Scott Morrison a qualifié cet appel de «bref et ordinaire», affirmant que le président américain lui avait simplement demandé d'établir «un point de contact» au sein du gouvernement australien pour des investigations dont M. Trump espérait qu'elles discréditeraient les accusations d'ingérence russe dans sa campagne.

«Conversation ordinaire»

«La conversation a été ordinaire», a déclaré à la chaîne de télévision Sky News le Premier ministre australien issu du Parti libéral (centre-droit). «Nous avons dit que nous étions prêts à aider et à coopérer à cette enquête, ce qui n'est pas inhabituel. Les États-Unis sont un allié important, en fait, notre allié le plus important, et nous avons l'habitude de partager beaucoup d'informations», a affirmé M. Morrison.

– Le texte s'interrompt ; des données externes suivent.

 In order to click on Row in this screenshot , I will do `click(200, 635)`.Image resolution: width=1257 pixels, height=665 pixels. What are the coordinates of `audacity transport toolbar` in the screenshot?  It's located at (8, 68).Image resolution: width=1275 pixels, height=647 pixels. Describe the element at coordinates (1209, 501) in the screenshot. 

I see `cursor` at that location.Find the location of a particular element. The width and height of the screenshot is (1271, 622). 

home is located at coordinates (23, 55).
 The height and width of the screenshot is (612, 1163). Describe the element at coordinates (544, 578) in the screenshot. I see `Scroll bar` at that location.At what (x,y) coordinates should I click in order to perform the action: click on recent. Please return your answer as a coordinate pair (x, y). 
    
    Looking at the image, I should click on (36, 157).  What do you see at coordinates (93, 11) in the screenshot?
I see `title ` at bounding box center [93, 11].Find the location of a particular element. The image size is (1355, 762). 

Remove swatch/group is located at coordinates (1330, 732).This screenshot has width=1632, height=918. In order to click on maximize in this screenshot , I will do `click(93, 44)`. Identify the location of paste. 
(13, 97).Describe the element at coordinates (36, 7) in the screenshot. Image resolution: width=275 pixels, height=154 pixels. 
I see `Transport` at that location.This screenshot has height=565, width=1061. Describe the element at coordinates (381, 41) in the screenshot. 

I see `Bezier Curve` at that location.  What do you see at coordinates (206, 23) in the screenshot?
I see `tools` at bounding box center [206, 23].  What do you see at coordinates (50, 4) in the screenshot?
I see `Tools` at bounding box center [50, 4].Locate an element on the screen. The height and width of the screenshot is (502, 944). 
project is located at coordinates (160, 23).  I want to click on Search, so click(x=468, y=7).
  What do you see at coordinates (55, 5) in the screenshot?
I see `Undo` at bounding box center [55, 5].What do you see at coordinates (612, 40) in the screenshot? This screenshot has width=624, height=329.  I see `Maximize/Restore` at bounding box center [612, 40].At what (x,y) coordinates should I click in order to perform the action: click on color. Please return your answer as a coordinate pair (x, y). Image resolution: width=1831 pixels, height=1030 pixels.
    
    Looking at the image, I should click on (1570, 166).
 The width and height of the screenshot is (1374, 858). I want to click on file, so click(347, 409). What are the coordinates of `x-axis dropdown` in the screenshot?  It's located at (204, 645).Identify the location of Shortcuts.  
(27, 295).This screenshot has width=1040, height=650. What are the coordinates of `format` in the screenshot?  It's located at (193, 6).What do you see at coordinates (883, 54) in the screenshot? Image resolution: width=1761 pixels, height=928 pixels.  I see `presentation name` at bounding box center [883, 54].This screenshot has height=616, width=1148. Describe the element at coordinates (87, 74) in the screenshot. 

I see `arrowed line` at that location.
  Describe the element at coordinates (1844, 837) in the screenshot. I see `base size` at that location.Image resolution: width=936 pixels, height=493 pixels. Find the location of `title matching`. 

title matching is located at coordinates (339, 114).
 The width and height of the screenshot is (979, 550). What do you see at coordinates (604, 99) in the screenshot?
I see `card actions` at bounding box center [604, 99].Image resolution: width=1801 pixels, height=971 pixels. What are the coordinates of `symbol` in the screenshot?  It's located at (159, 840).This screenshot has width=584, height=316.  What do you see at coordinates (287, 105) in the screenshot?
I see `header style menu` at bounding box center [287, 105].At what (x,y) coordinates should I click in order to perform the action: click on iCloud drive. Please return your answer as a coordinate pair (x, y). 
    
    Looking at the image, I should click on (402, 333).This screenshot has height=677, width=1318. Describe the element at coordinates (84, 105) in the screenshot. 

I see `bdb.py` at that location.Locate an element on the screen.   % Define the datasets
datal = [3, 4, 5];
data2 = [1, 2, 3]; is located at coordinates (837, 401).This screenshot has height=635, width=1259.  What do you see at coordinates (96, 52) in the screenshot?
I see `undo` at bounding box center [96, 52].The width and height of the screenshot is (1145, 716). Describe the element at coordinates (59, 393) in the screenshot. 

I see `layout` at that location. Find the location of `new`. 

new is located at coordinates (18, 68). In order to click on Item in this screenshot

«L'Australie ne ferait jamais rien de contraire à notre intérêt national. Cela aurait été, franchement, plus surprenant si nous avions choisi de ne pas coopérer», a-t-il ajouté. Quelques heures auparavant, le dirigeant de l'opposition australienne, le travailliste Anthony Albanese, avait exigé de savoir quelles informations Canberra avait transmises à Washington.

M. Morrison n'a pas révélé les informations que l'Australie aurait éventuellement fournies aux États-Unis. Il a affirmé que le processus était désormais du ressort de l'administration.